Between the line containing "Instruction: Click the Color" and the line containing "You are a computer-use agent. The width" lies a run of lines; give that run again exactly, with both of those lines, and nothing else from the entries below.
BEGIN AVAILABLE RECORDS
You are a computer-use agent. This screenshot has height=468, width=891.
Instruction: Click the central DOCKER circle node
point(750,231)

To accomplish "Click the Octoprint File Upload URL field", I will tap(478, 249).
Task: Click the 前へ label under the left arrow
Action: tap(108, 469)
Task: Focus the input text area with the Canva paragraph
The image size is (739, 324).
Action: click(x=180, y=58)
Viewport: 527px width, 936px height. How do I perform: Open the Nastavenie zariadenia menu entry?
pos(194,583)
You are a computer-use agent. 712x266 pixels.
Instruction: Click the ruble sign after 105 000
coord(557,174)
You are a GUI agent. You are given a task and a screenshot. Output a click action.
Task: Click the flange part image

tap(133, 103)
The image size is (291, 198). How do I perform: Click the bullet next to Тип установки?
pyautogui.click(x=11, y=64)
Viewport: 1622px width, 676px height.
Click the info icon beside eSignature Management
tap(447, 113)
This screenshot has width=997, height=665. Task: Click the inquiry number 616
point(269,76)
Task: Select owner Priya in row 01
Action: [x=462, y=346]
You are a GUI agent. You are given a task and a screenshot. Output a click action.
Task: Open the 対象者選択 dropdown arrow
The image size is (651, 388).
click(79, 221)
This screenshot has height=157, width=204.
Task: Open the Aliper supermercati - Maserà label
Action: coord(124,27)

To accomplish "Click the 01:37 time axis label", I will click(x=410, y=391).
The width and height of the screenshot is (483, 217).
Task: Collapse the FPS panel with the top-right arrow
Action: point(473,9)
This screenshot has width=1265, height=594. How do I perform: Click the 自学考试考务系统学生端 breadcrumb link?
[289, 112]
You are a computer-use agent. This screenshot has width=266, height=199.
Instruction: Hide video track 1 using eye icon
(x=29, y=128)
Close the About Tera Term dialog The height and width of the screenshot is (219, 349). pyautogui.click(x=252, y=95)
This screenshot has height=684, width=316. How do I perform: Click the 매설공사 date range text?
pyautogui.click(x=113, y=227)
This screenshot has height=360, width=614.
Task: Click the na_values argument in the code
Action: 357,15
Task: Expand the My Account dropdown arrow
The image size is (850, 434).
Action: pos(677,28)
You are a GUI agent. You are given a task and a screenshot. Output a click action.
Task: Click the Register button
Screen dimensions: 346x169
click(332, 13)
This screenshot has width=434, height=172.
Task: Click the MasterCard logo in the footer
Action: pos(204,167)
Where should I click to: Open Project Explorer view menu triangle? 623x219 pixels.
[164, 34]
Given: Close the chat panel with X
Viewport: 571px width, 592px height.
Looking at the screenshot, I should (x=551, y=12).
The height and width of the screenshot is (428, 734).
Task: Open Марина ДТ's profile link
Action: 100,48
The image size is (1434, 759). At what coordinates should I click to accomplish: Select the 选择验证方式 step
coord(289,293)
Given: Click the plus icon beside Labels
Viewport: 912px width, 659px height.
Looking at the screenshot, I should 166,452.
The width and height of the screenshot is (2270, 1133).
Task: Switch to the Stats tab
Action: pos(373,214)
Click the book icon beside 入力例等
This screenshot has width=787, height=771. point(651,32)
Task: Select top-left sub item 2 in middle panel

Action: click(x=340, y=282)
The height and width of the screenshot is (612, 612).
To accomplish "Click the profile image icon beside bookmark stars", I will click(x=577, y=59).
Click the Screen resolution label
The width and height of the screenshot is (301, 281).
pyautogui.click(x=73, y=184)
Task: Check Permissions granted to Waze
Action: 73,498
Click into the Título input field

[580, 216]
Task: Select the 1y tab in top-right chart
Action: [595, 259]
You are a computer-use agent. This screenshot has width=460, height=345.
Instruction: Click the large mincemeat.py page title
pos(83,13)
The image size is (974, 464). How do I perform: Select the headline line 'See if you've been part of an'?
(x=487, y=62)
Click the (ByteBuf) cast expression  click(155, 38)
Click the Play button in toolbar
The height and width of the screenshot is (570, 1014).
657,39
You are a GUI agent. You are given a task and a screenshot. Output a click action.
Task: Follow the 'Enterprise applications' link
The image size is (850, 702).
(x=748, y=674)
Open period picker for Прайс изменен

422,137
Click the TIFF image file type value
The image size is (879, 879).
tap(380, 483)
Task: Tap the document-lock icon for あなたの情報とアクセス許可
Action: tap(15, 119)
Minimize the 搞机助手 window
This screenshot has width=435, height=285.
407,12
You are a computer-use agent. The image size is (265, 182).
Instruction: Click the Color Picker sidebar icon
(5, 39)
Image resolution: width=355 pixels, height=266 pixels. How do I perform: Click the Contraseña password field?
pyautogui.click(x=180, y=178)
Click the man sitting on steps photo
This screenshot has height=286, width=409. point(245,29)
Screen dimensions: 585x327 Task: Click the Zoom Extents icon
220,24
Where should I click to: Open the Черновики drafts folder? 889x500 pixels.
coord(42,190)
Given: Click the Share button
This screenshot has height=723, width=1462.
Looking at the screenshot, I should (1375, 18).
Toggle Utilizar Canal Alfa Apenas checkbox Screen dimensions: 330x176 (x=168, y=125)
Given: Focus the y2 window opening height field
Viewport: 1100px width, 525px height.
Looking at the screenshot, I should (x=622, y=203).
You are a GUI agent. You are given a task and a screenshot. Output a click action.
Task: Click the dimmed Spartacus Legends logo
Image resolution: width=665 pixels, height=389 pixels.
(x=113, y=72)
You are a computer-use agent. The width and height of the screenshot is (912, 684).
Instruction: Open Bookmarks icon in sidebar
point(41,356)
END AVAILABLE RECORDS
■ **OUTPUT BELOW**
Instruction: Click the Color Picker sidebar icon
(5, 39)
Image resolution: width=355 pixels, height=266 pixels. How do I perform: Click the Contraseña password field?
pyautogui.click(x=180, y=178)
Click the man sitting on steps photo
This screenshot has height=286, width=409. point(245,29)
Screen dimensions: 585x327 Task: Click the Zoom Extents icon
220,24
Where should I click to: Open the Черновики drafts folder? 889x500 pixels.
coord(42,190)
Given: Click the Share button
This screenshot has height=723, width=1462.
Looking at the screenshot, I should (1375, 18).
Toggle Utilizar Canal Alfa Apenas checkbox Screen dimensions: 330x176 (x=168, y=125)
Given: Focus the y2 window opening height field
Viewport: 1100px width, 525px height.
Looking at the screenshot, I should (x=622, y=203).
You are a GUI agent. You are given a task and a screenshot. Output a click action.
Task: Click the dimmed Spartacus Legends logo
Image resolution: width=665 pixels, height=389 pixels.
(x=113, y=72)
You are a computer-use agent. The width and height of the screenshot is (912, 684).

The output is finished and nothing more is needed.